Where a line contains "Task: Open the", begin there and restate word for word every line to the end of the entries below, pictures excluded.

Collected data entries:
"""

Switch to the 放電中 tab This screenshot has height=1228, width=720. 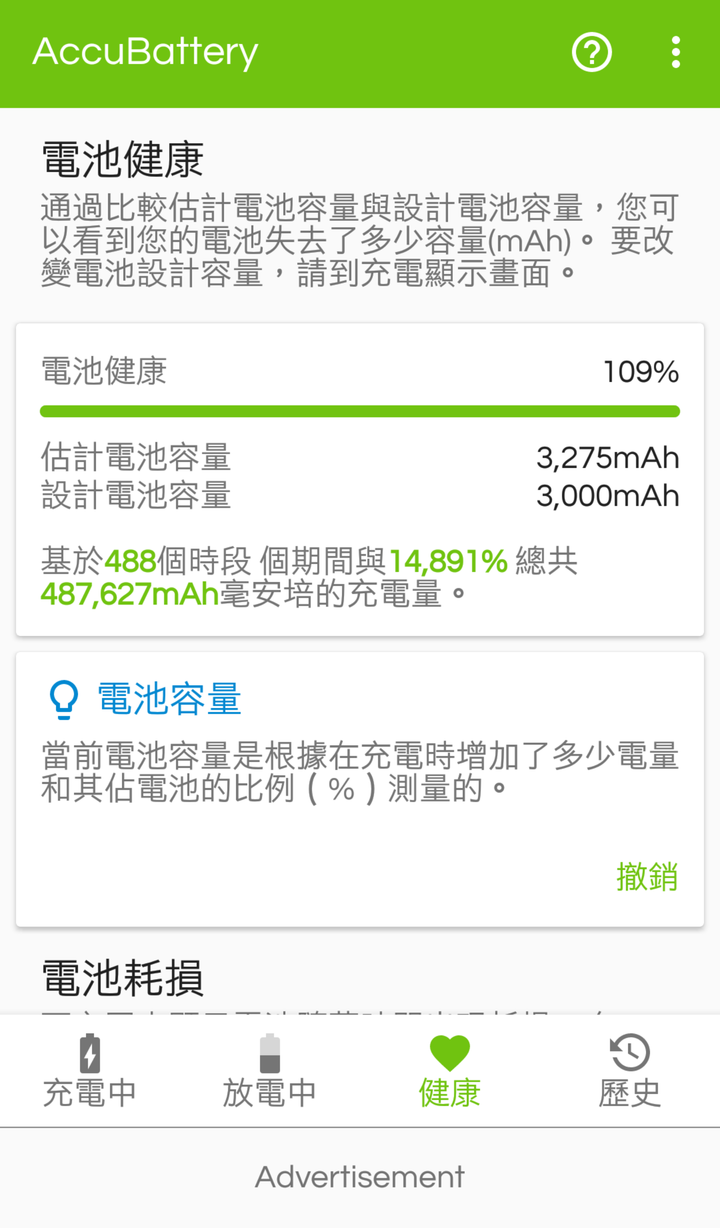tap(269, 1092)
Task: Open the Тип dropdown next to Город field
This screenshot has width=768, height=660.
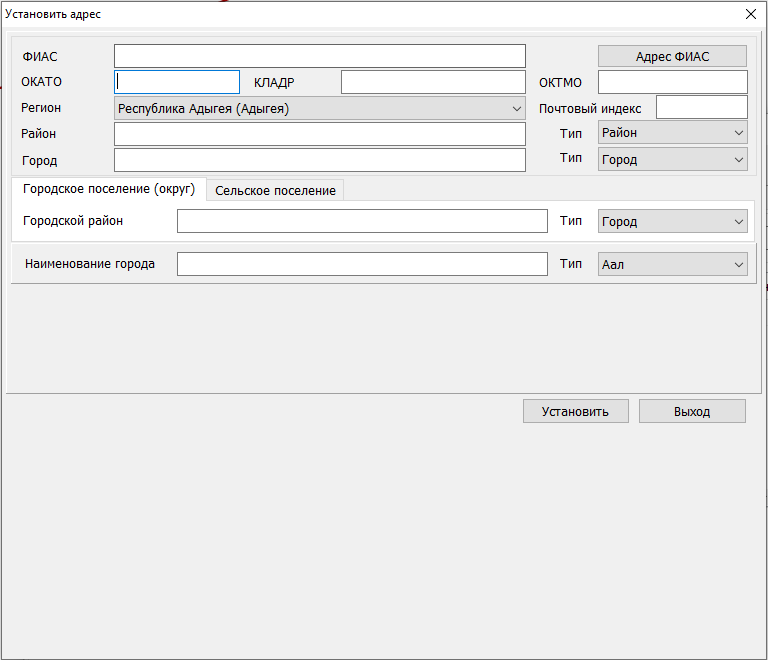Action: click(x=672, y=159)
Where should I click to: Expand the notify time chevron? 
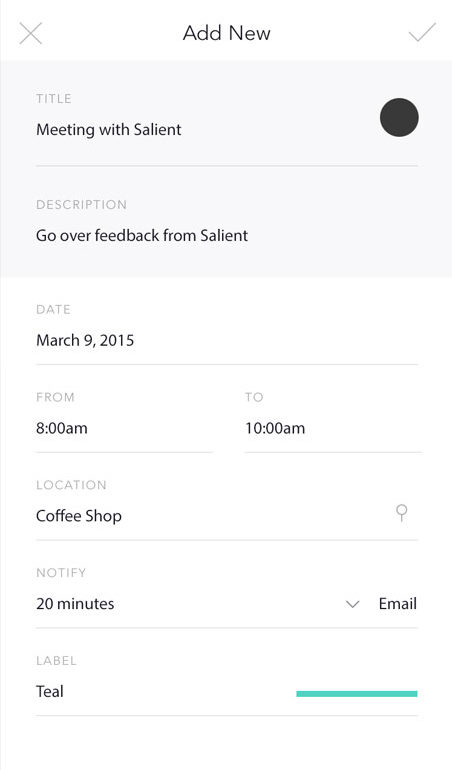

"""

COMPLETED EXERCISE:
Task: Open the Тип dropdown next to Город field
This screenshot has width=768, height=660.
Action: click(x=672, y=159)
Where should I click to: Expand the notify time chevron? 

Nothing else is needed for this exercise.